MAGMA

MAGMA (Matrix Algebra on GPU and Multicore Architectures) is a collection of next generation linear algebra libraries for heterogeneous architectures. MAGMA is designed and implemented by the team that developed LAPACK and ScaLAPACK, incorporating the latest developments in hybrid synchronization- and communication-avoiding algorithms, as well as dynamic runtime systems. Interfaces for the current LAPACK and BLAS standards are supported to allow computational scientists to seamlessly port any linear algebra reliant software components to heterogeneous architectures.

MAGMA Features and Support

MAGMA allows applications to fully exploit the power of current heterogeneous systems of multi/many-core CPUs and multi-GPUs to deliver the fastest possible time to accurate solution within given energy constraints.

Hybrid Algorithms

MAGMA uses a hybridization methodology where algorithms of interest are split into tasks of varying granularity and their execution scheduled over the available hardware components. Scheduling can be static or dynamic.
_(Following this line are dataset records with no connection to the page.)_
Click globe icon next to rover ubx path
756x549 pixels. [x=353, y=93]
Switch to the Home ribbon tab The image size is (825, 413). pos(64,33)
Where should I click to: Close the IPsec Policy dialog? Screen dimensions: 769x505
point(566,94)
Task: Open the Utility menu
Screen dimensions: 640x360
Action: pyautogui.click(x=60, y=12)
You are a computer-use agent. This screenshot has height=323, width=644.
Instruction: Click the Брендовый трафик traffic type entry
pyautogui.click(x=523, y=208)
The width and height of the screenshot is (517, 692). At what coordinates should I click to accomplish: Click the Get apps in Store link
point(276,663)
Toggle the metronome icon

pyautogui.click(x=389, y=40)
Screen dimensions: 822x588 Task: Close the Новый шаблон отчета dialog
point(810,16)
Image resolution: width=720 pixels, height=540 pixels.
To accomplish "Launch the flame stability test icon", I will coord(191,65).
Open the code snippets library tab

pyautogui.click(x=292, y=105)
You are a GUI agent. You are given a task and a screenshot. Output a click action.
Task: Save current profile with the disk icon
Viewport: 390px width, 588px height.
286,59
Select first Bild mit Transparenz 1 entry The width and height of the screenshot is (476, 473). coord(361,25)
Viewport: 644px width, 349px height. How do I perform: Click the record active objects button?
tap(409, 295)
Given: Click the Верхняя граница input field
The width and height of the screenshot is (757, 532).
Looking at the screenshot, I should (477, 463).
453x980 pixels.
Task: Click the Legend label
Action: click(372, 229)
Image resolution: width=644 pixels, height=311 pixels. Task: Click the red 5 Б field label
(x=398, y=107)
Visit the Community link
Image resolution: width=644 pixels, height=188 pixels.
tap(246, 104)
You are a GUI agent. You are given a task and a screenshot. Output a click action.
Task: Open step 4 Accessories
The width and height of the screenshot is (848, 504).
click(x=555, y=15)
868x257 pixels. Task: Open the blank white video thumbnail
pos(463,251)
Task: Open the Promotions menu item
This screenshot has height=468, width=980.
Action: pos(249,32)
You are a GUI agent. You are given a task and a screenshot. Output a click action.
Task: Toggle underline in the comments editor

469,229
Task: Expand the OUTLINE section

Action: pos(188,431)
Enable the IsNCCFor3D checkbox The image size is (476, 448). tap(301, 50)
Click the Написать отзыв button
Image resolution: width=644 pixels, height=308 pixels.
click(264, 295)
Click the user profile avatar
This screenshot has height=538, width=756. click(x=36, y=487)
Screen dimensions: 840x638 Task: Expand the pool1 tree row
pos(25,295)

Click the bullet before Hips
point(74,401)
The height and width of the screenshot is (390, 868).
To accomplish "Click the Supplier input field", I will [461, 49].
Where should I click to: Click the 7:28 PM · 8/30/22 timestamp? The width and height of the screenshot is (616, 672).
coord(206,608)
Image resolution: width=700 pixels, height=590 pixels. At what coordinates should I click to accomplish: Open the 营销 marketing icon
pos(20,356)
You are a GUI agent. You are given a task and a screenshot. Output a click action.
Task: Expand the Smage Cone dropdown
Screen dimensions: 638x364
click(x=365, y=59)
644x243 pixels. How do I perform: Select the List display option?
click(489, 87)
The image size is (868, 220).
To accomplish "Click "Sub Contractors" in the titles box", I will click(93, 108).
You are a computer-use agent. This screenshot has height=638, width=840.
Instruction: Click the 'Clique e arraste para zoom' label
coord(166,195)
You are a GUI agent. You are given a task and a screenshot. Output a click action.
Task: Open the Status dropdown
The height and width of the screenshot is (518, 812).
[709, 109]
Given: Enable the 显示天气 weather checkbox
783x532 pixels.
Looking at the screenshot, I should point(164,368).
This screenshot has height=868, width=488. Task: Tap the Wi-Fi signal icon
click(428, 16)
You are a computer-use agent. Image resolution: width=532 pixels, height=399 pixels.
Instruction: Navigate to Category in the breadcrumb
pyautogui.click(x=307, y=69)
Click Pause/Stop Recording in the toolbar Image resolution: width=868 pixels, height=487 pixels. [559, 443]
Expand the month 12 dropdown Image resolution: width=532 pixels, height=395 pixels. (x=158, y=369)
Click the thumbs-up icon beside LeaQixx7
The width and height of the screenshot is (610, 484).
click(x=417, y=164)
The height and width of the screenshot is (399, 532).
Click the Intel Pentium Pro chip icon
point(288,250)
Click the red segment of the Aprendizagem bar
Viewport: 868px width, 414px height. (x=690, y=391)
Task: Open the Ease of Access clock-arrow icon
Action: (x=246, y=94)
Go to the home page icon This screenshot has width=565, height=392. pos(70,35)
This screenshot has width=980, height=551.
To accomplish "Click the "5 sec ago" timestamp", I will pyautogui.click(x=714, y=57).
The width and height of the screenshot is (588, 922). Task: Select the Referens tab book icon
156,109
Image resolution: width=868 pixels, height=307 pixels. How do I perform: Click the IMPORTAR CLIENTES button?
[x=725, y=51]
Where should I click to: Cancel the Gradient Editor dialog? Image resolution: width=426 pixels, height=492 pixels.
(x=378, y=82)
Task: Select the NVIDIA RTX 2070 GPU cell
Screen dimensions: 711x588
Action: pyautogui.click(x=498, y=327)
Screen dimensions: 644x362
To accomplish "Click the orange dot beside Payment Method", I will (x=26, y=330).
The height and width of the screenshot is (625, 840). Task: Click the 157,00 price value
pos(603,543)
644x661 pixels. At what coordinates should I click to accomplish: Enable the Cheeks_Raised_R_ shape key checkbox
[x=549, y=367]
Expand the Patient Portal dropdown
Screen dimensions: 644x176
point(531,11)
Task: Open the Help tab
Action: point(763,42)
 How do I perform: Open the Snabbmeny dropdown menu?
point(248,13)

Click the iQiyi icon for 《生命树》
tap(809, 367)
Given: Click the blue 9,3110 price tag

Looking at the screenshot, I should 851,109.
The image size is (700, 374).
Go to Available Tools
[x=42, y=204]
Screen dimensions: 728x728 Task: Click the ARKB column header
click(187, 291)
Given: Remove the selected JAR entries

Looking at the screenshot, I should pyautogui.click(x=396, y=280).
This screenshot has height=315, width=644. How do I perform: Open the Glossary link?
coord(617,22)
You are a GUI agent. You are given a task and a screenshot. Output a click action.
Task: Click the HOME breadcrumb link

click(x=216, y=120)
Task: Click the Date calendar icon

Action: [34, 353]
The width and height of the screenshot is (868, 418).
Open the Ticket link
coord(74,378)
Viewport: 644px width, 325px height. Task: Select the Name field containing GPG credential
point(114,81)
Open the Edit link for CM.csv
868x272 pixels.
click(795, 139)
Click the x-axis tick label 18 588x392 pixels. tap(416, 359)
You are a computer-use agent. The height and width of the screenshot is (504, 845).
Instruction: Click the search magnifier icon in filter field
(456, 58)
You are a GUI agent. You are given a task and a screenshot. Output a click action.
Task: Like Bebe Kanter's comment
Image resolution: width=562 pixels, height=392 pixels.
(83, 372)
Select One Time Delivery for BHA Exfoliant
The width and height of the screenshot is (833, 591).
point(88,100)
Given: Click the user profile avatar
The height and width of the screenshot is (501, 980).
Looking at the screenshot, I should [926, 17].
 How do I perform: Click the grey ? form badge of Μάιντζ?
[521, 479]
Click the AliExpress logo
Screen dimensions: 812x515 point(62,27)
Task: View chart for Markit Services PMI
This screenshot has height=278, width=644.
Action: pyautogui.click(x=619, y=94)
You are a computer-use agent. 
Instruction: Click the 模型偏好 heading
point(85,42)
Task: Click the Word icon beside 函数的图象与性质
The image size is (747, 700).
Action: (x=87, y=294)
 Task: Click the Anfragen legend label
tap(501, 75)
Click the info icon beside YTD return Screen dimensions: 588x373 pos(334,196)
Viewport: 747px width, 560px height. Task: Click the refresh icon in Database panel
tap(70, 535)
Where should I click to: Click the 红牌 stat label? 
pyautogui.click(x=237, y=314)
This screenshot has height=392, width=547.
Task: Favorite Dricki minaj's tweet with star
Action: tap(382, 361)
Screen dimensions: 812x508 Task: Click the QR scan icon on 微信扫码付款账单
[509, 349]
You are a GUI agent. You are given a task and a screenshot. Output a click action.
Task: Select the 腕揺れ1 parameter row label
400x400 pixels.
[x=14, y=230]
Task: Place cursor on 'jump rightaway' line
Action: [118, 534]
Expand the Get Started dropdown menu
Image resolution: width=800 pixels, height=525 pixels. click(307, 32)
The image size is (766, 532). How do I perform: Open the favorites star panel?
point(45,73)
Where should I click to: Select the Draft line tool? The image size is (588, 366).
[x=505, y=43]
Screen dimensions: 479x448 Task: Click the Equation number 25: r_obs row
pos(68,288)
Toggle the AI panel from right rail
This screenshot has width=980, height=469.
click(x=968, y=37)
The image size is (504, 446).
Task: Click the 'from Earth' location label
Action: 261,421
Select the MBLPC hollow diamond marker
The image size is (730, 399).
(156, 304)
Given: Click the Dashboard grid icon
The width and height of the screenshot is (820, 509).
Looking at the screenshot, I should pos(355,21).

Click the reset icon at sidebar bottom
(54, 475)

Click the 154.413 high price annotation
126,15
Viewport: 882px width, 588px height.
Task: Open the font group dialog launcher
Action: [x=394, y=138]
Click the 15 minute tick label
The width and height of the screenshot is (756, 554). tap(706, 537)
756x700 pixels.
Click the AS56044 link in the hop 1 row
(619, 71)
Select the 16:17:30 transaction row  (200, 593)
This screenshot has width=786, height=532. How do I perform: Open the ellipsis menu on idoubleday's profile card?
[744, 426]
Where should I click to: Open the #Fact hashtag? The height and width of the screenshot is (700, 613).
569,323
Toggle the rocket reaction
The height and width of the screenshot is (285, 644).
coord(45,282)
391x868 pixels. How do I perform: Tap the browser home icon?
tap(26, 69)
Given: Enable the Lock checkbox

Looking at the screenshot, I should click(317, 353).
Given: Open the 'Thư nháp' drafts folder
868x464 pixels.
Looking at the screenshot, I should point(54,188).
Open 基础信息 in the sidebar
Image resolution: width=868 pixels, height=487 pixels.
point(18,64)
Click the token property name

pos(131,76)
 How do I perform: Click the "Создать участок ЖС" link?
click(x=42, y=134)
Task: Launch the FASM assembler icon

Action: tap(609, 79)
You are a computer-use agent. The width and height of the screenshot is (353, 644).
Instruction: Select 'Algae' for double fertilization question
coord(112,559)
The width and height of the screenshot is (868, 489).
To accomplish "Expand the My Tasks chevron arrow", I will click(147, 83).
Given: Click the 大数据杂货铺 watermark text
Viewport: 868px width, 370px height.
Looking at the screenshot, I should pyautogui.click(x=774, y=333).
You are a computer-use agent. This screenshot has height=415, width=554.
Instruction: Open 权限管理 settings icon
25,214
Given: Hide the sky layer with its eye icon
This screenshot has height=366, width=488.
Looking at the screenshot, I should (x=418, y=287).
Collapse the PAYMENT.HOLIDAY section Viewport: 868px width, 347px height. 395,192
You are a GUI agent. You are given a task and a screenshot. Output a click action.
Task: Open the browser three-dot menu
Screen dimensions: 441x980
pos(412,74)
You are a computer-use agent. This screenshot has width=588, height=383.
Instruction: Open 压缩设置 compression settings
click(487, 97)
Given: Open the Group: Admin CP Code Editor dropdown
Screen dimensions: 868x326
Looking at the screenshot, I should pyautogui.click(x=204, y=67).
MAGMA Hybrid Algorithms as DAGs

In either case, small non-parallelizable tasks, often on the critical path, are scheduled on the CPU, and larger more parallelizable ones, often Level 3 BLAS are scheduled on accelerators.

Performance and Energy Efficiency

MAGMA solvers run close to the machine's peak performance. The LU factorization for example, illustrated below, runs as fast as the GPU can run matrix-matrix multiplications (GEMM), as the small tasks on the critical path are offloaded to the CPU and overlapped with the GEMMs on the GPU.

MAGMA Performance

MAGMA Batched

MAGMA Batched targets small linear algebra operations. Small computational tasks are difficult to parallelize, but applications usually require the computation of many small problems, which can be grouped together (batched) and executed very efficiently. MAGMA Batched is being extended now under the CEED project to support tensor data structures and tensor contractions for high-order methods.

MAGMA Batched

MAGMA Sparse

MAGMA Sparse targets the development of high-performance sparse linear algebra operations on accelerators - from low-level kernels like SpMVs and SpMM, to higher-level Krylov subspace iterative solvers, eigensolvers, and preconditioners.

MAGMA Sparse

MAGMA Development

MAGMA is being developed at the Innovative Computing Laboratory of the University of Tennessee.

In CEED, MAGMA is primarily involved in the efforts of the Software, Hardware and Finite Element thrusts.